2.3.4 Does your solution impact existing traffic engineering methods,
       such as MPLS-TE?

    Traffic engineering allows for source-based traffic aggregation to a
    particular destination.  How will your mechanism interact with such
    existing methods?

2.3.5 Does your solution expand the size of an IP packet?

    Expanding the size of an IP packet may cause excessive fragmentation
    in some circumstances.

2.3.6 Will your solution add additional latency?

    Latency is an important factor in many applications, including voice.
    Any substantial amount of additional latency, including session
    initiation would be highly undesirable.

2.3.7 Can multihoming capabilies be negotiated end to end during a
       connection?

    If the proposal introduces additional overhead, can the information
    be somehow piggybacked on messages that are already used?  This would
    be useful in order to keep connection setup constant.  Please also
    indicate any drawbacks that might apply due to this piggybacking.
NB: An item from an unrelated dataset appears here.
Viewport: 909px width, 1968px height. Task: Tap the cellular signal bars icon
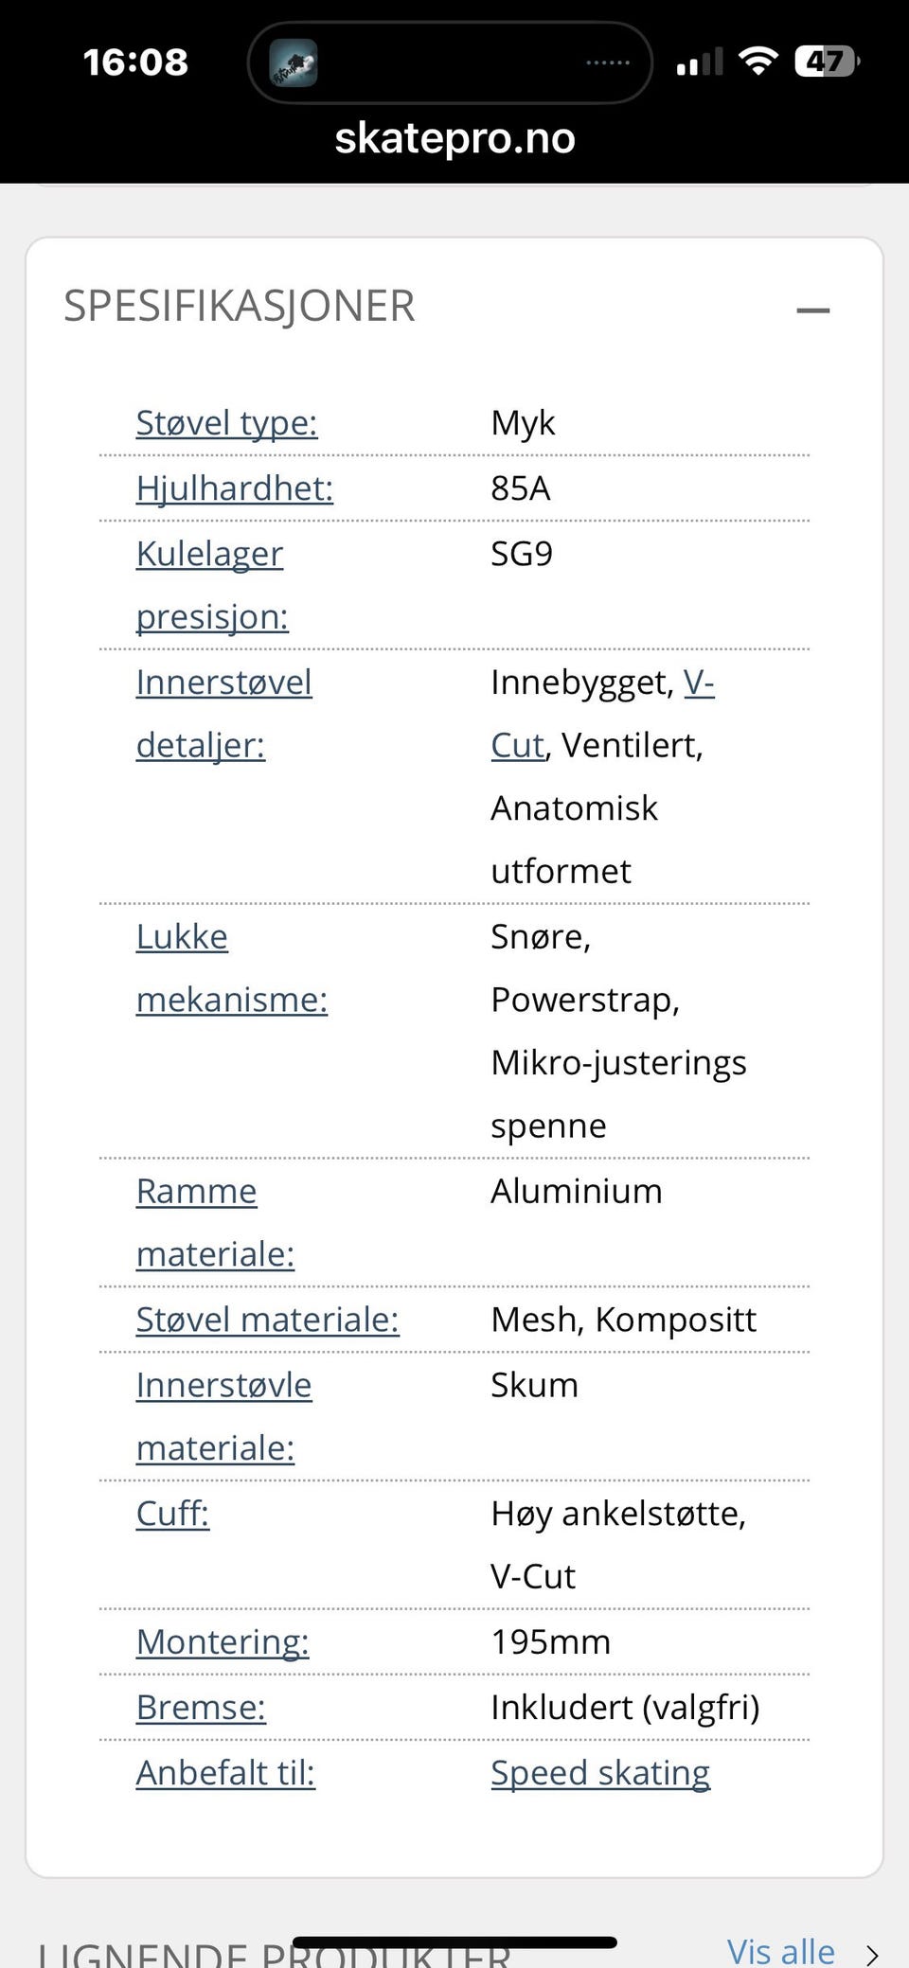[699, 62]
2.3.8 Do you change the way fragmenting is handled?

    If you use a shim approach, do you fragment above or below the shim?
    How are fragments identified, so that they can be reassembled?  If
    you use any additional names, do they need to be associated with
    fragments?  If not, why not?  If so, how will that happen?
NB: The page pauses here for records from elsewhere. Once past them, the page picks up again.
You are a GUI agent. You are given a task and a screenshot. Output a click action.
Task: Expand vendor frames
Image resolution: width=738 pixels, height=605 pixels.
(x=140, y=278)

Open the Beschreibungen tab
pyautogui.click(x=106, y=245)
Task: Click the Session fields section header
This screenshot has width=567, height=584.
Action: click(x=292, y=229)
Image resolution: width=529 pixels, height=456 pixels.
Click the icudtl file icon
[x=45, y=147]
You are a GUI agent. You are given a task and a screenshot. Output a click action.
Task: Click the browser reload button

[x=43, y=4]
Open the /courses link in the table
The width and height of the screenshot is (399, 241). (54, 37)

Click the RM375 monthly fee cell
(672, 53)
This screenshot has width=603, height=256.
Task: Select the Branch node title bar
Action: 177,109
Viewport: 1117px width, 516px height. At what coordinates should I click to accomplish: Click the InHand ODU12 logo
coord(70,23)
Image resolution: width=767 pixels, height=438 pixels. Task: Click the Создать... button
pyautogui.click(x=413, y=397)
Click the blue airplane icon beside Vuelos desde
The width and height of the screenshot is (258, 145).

2.3.9 Are there any changes to ICMP error semantics?

    Do you create new codes?  If so, why and what do they mean? Will a
    host that is not aware of your scheme see them?

2.4 Names, Hosts, Endpoints, or none of the above?

2.4.1 Please explain the relationship of your solution to DNS

    If your solution uses new names for identifiers, please explain what
    mappings are defined, and how they are performed?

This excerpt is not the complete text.